According to the 2012 National Survey on Drug Use and Health (NSDUH), an estimated 22.2 million persons aged 12 or older met criteria for an SUD in the past year (8.5% of the population aged 12 or older). Of these, 2.8 million met criteria for alcohol and illicit drugs, 4.5 million for illicit drugs but not alcohol, and 14.9 million alcohol but not illicit drugs. (Note: NSDUH used Diagnostic and Statistical Manual of Mental Disorders (DSM-)IV abuse/dependence criteria, not DSM-5 SUD criteria.5)
Many studies have demonstrated that exposure to drugs and alcohol during adolescence increases the risk of developing problems with substances as an adult.6 According to the NSDUH, among adults, age at first use of marijuana was associated with illicit SUDs. Among those who first tried marijuana at age 14 or younger, 13.2% met criteria for an illicit drug use disorder, higher than the 2.2% of adults who had first used at age 18 or older. The first use of alcohol was also associated with an alcohol use disorder.
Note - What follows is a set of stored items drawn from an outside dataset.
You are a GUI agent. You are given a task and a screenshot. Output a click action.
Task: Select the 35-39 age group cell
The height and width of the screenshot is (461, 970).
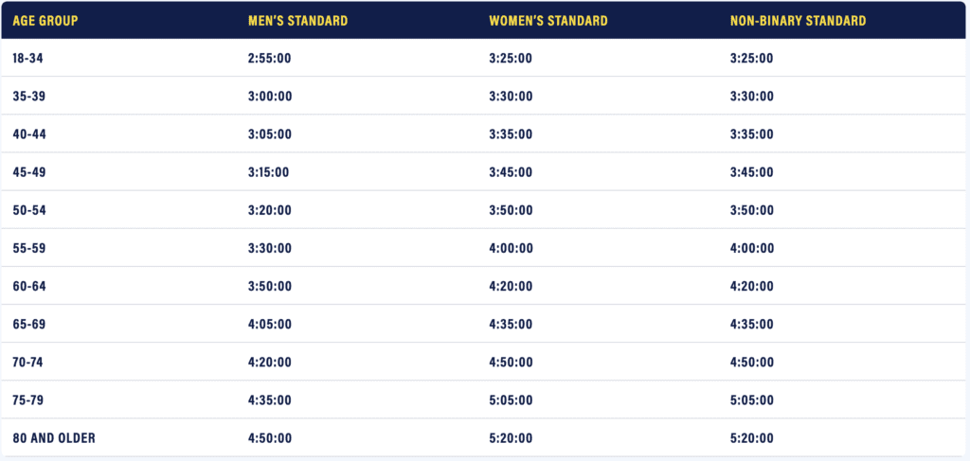click(x=29, y=97)
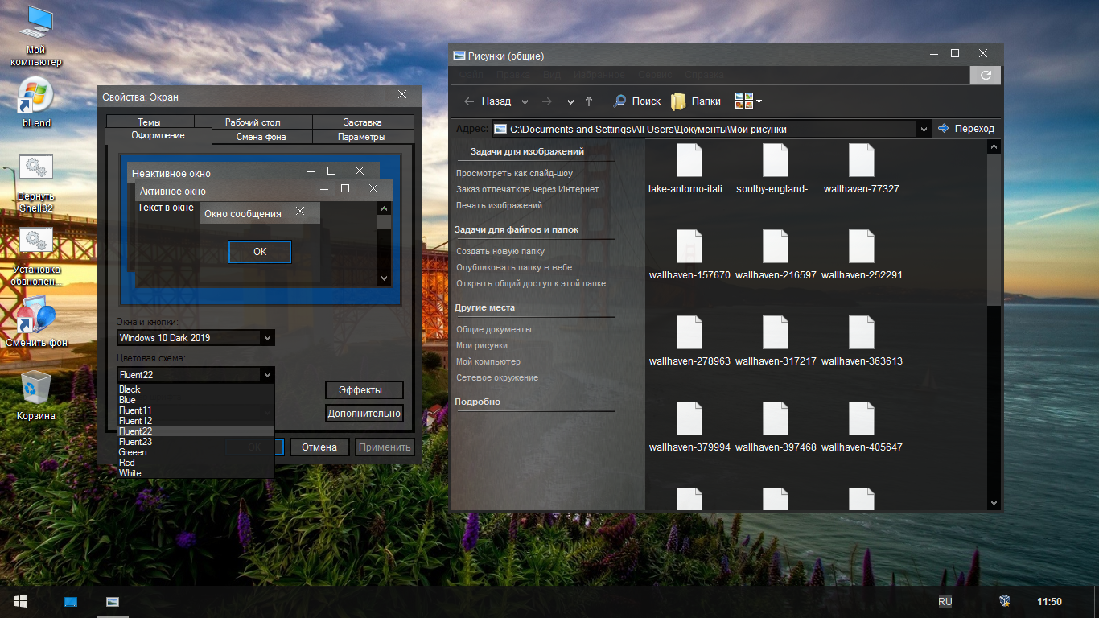Expand the Окна и кнопки style dropdown
The width and height of the screenshot is (1099, 618).
267,338
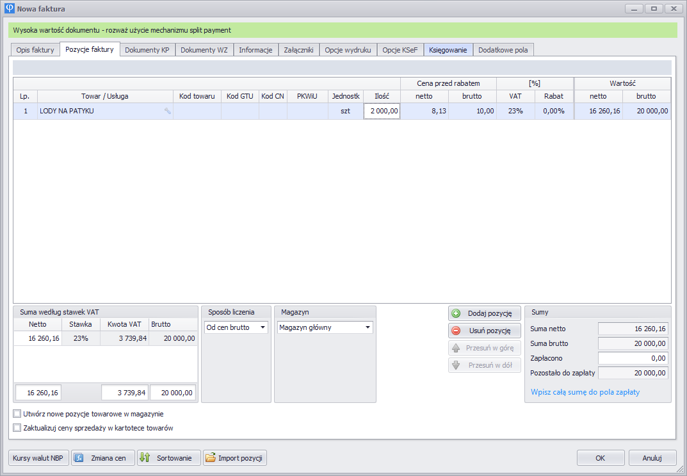This screenshot has height=476, width=687.
Task: Click the red minus Usuń pozycję icon
Action: [456, 331]
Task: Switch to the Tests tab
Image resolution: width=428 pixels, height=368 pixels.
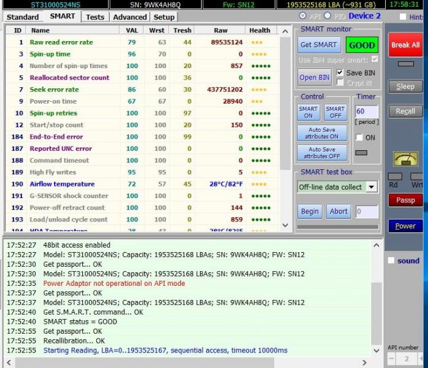Action: point(95,17)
Among those who first tried alcohol at age 14 or younger, 16.1% met criteria, which was higher than the 3.6% of adults who had first used alcohol at age 18 or older. Adults who had their first drink before age 21 were seven times more likely to have an alcohol use disorder than those who had their first drink at age 21 or older. This highlights the importance of screening youth for substance use and making treatment accessible, as well as providing education regarding the risks.
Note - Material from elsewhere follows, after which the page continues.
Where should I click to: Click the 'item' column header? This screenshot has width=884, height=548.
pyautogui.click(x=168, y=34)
Rates of SUD were also associated with age. In 2012, the rate of SUD among adults aged 18–25 (18.9%) was higher than that among youths aged 12–17 (6.1%) and among adults aged 26 or older (7.0%). The rate of alcohol use disorders among youths aged 12–17 was 3.4%, 14.3% for adults aged 18–25, and 5.9% for those aged 26 or older.5 Furthermore, there is a growing body of evidence and concern for alcohol and substance use among the elderly population.7,8
Interestingly, the results from the NSDUH demonstrate a gender difference among adults compared with youth. Males have almost double the rate of an SUD for adults aged 18 or older, whereas the rate is equal for youth aged 12–17.5
Early age abuse of substances such as alcohol or marijuana have a high association with SUD later in life when compared with individuals that began abusing these same substances as adults.
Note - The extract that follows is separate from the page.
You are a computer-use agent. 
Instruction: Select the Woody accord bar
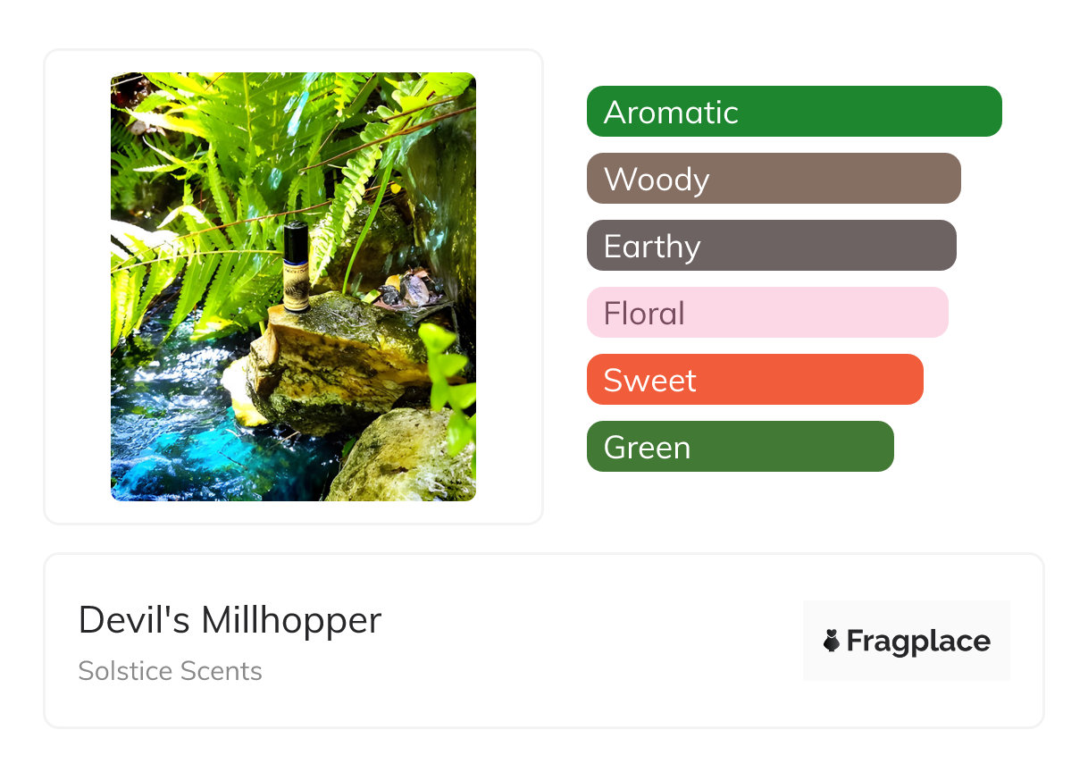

The NSDUH also surveyed the rates of people obtaining substance use treatment. In 2012, 4 million received treatment for a problem related to the use of alcohol or illicit drugs. Of these, 1.2 million received treatment for the use of both alcohol and illicit drugs, 1 million received treatment for the use of illicit drugs but not alcohol, and 1.4 million received treatment for the use of alcohol but not illicit drugs. There were differences in where the individuals obtained treatment. The majority of people received treatment at a self-help group (2.1 million) or at a rehabilitation facility as an outpatient (1.5 million). An equal number (1 million) received inpatient treatment at a rehabilitation facility as those that got care as an outpatient at a mental health clinic. The numbers of persons who received treatment at other locations were 1 million at a rehabilitation facility as an inpatient, 1 million at a mental health center as an outpatient, 861 000 at a hospital as an inpatient, 735 000 at a private doctor's office, 597 000 at an emergency room, and 388 000 at a prison or jail.5
The mesolimbic reward pathway is known as the reward center of the brain for food, water, sex, social interactions, and other positive responses. This pathway connects the midbrain to the limbic system or emotion center of the brain to the prefrontal cortex (PFC), an area associated with higher cognitive and emotional control (Figure 2.2). The mesolimbic reward pathway has significant connectivity to the memory storage areas of the brain in the amygdala and hippocampus. Dopamine is the predominant neurotransmitter associated with this complex pathway. The nucleus accumbens (NAcc) is a small portion of the brain that regulates pleasure, motivation, and other survival behaviors. The NAcc is situated in the limbic system and plays a central role in this reward circuit. Virtually all substances of addiction act through specific receptor modulations along this pathway to either directly or indirectly exert their reinforcing effects by inducing dopamine bursts primarily in the NAcc. In the nonaddicted state there exists a balance between the cognitive decision-making and restraint of the PFC and the instinctual, libidinal, survival function of the limbic system's reward center. Repetitive substance usage induces alterations in this homeostasis that leads to changes in craving, motivation, reward perception, behavior control, salience attribution, and memory.10,11 These substance-induced brain alterations are the neurophysiologic hallmarks of SUD.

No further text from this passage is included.